La miccia della violenza è stata accesa a giugno 2023, in un contesto in cui la modalità operativa delle bande è cambiata drasticamente. Dopo la decapitazione del clan rivale, un vuoto di potere ha lasciato il campo libero ai “Panzaruttari”, pronti a espandere il loro territorio. I proiettili tornano a risuonare, trasformando le strade in un campo di battaglia.
Il 29 maggio scorso, un agguato nel Rione Salicelle segna il punto di non ritorno. Una ritorsione fulminea ha colpito una concessionaria a Cardito, legata ai Nobile. “Nuie stamm ca!” grida un uomo a volto coperto, una minaccia che reclama la supremazia. La tensione è alle stelle.

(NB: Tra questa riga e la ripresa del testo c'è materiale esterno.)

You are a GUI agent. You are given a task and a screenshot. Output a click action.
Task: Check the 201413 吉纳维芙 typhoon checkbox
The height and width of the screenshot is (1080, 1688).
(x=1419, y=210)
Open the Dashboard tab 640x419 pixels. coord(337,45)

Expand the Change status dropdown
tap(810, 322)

“Siamo più forti! Siamo noi!” si sente il grido di guerra di Francesco Graziano, noto come “‘o checc”, mentre apre il fuoco col kalashnikov, mirato a Raffaele Iorio, detto “‘o mazzett”. Il domino della violenza continua senza sosta: gli attacchi si intensificano e i feriti si moltiplicano, dimostrando che le fazioni non sono disposte a indietreggiare.
Ma chi è realmente Giovanni Barra? Un ex alleato, ora collaboratore di giustizia, che svela i dettagli di un golpe camorristico in corso. Le sue rivelazioni tracciano le dinamiche tra i diversi gruppi e mettono in evidenza la ferocia della nuova generazione, che non esitano a colpire anche per questioni banali.

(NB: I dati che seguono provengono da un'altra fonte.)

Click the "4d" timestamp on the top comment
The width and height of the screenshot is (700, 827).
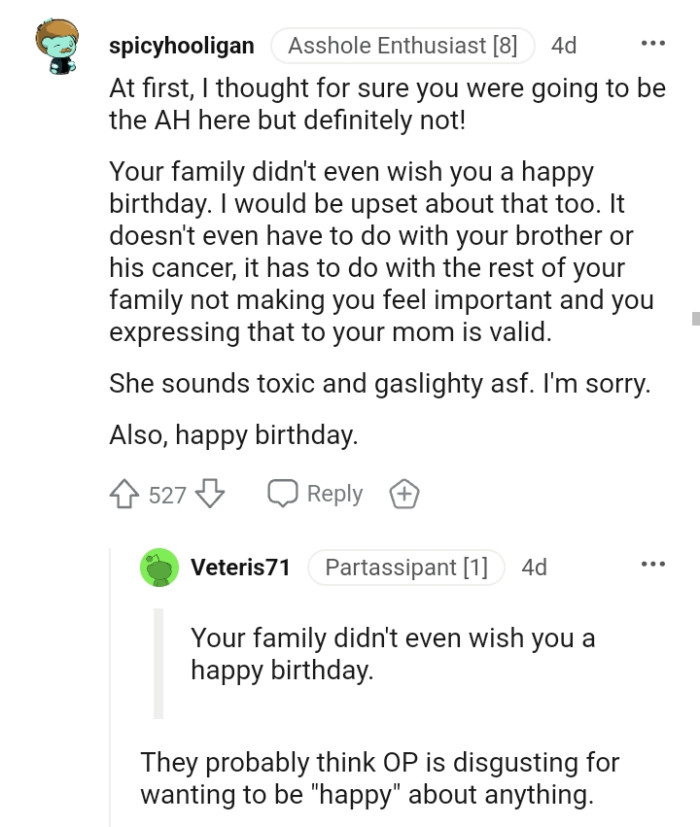coord(562,45)
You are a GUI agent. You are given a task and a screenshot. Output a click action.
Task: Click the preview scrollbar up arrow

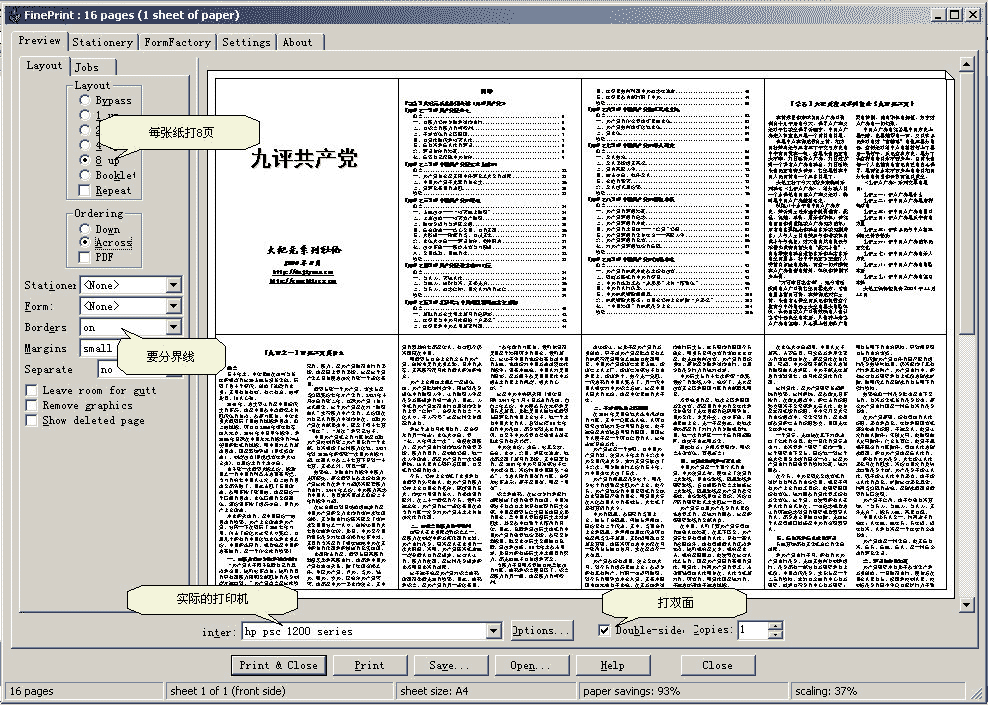pos(966,65)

“Questi sono capaci di tutto. La violenza è il loro linguaggio”, rivela Barra, mettendo in guardia su quanto sia fertile il terreno per l’illecito sotto la superficie di una vita quotidiana apparentemente normale. L’alleanza tra economia legale e criminalità si fa sempre più insidiosa, cominciando con l’imprenditore “Maurino”, che non esita a finanziare l’ascesa del clan, consegnando mezzi e ordini.

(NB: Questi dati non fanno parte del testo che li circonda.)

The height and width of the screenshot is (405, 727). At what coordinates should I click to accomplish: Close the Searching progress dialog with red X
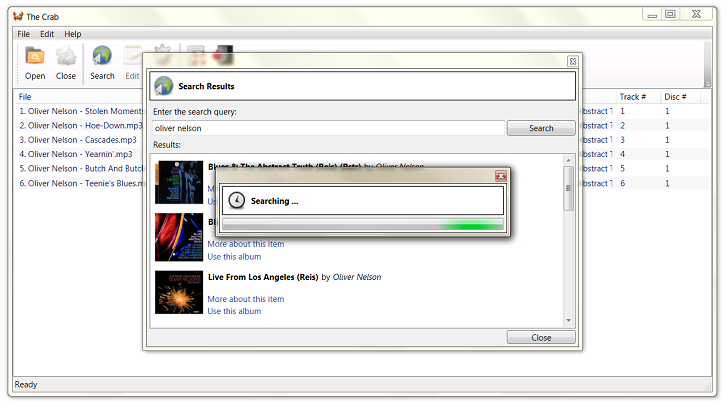coord(501,176)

Mentre i nomi degli indagati si accumulano in un groviglio di crimine e potere, l’interrogativo resta in piedi: chi fermerà la spirale di violenza che attanaglia Afragola? Le sirene continuano a ululare, e la città è sul filo del rasoio, intrappolata in un gioco di lividi e proiettili che non accenna a fermarsi. Chi avrà il coraggio di rispondere?